This selected—the first compilation of essays by Hank Lazer following his ground-breaking and much revered two-volume Opposing Poetries—offers twelve years of incisive writing at the intersection of two of the more contentiously debated topics in current letters. Drawing on poetic traditions as seemingly disparate as Language writing and Buddhist poetry, Lazer pursues a way of reading that is rich in the music and spirit of the word, attuning readers to the pleasures and range of possibilities for innovative poetry. In a very accessible writing style, and with flashes of brilliance, Lazer explores and identifies new approaches to the lyric and to the writing of spiritual experience in American poetry of the past one hundred years. In this book of essays, interviews, reflections, and more, Lazer focuses on two topics central to the poetry of our time: the changing nature of beauty in the lyric and the necessity of finding new ways of embodying spirituality. By bringing a wide range of perspectives to his readings—from the jazz of Monk and Coltrane to the philosophy of Heidegger and Derrida—Lazer’s essays inspire readers to enter into a renewed and renewing relationship with poetry.

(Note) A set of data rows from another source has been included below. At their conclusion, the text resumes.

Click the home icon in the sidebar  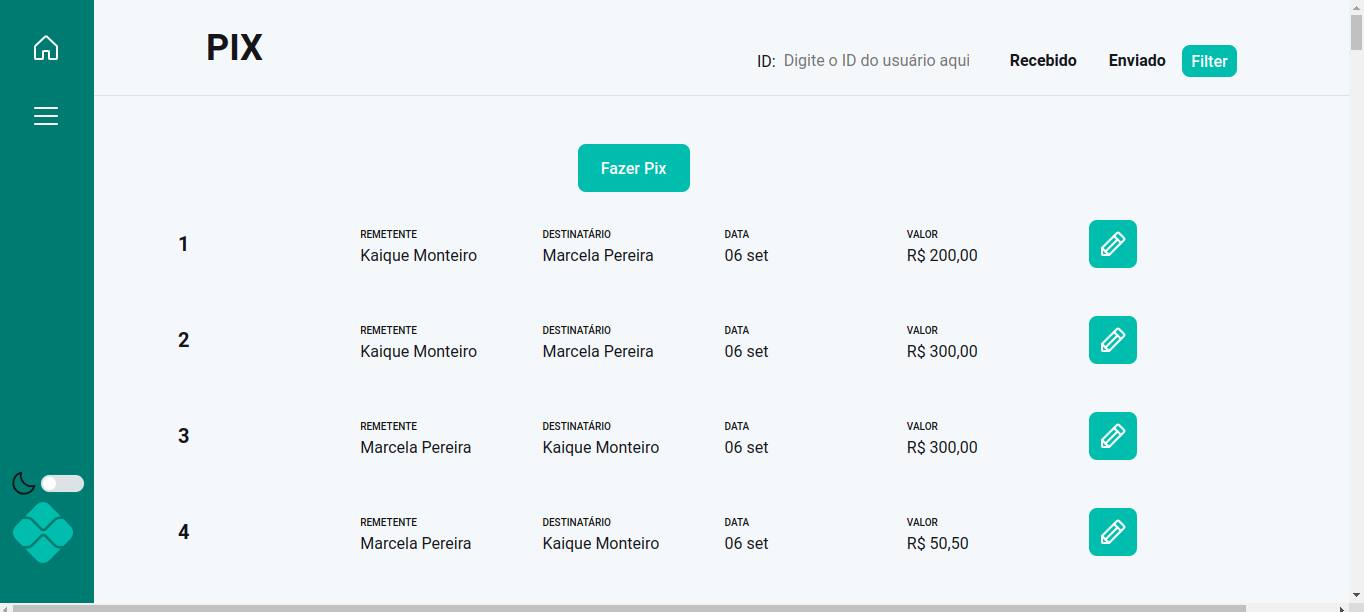tap(45, 47)
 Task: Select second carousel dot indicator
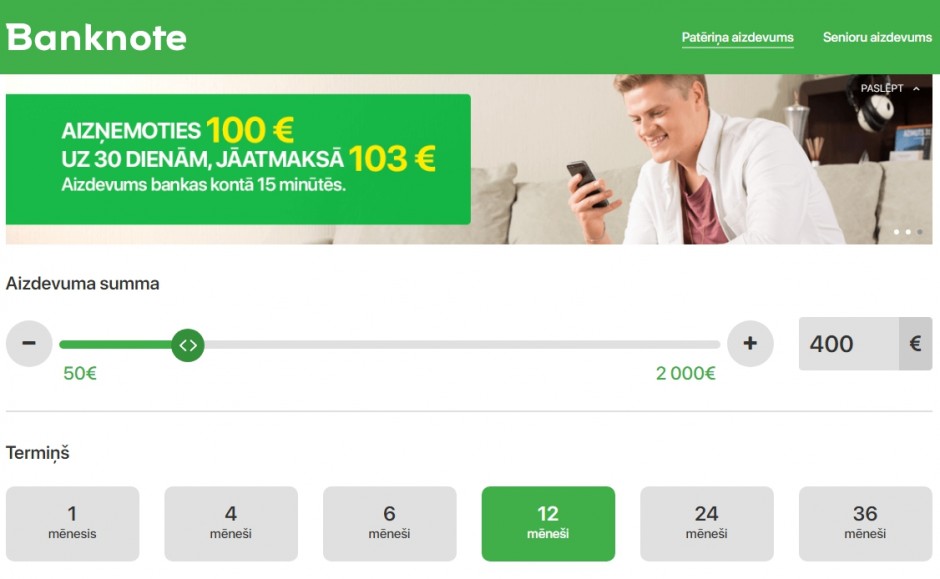pos(908,232)
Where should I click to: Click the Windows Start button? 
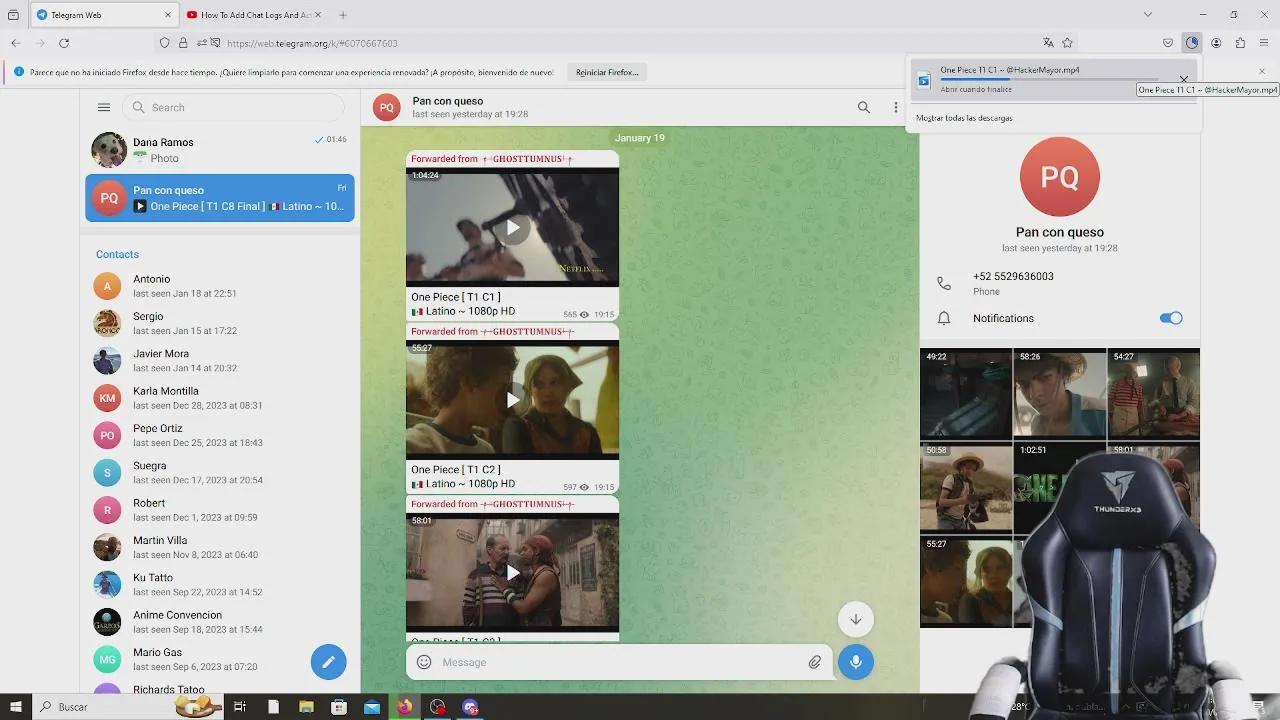point(15,707)
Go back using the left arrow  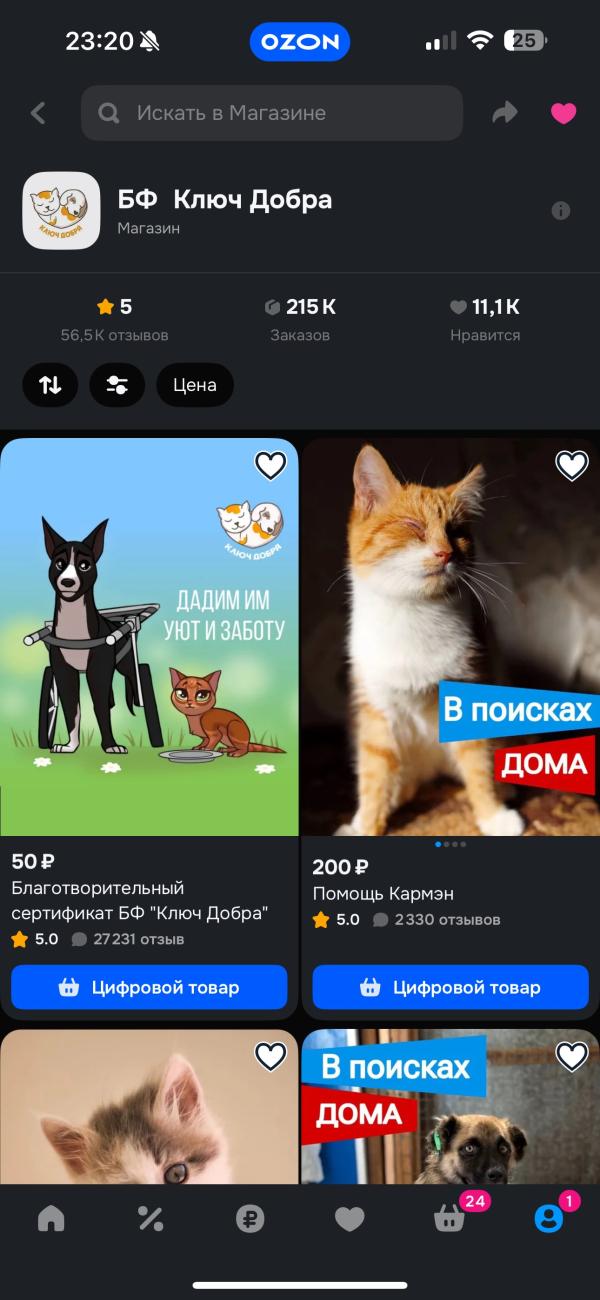tap(38, 113)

In these lucid, engaging, and informative essays, Hank Lazer enlists lyric and spirit in a project of radical resistance to the received in pursuit of intensification of the possible. If Lazer calls for beauty, it is an unexpected beauty, earned not given. This is a compelling study of contemporary American poetic practice, with special attention to Armantrout, Creeley, Fischer, Taggart, Mackey, Zukofsky, Jabés, Duncan, and Schwerner, among others, in the context of a critical approach informed by two unlikely soul mates, Theodor Adorno and Thelonious Monk.

Charles Bernstein

 

In Lyric & Spirit Hank Lazer gives us twelve years of the best of his ongoing reading and thinking about contemporary innovative poetries. In discussing with generous appreciation an eclectic and often surprising range of poets (from Zukofsky to Berry, Jabés to Armantrout) he makes the crucial point that the ancient roots of poetry in musics that conveys language’s ultimate, endless, groping for meaning’s elusiveness are as gripping as ever, though in radically new ways, in post-modern poetry. These essays seem to me essential reading for anyone interested in an honest, searching, and thoughtful exploration of where and what poetry is now.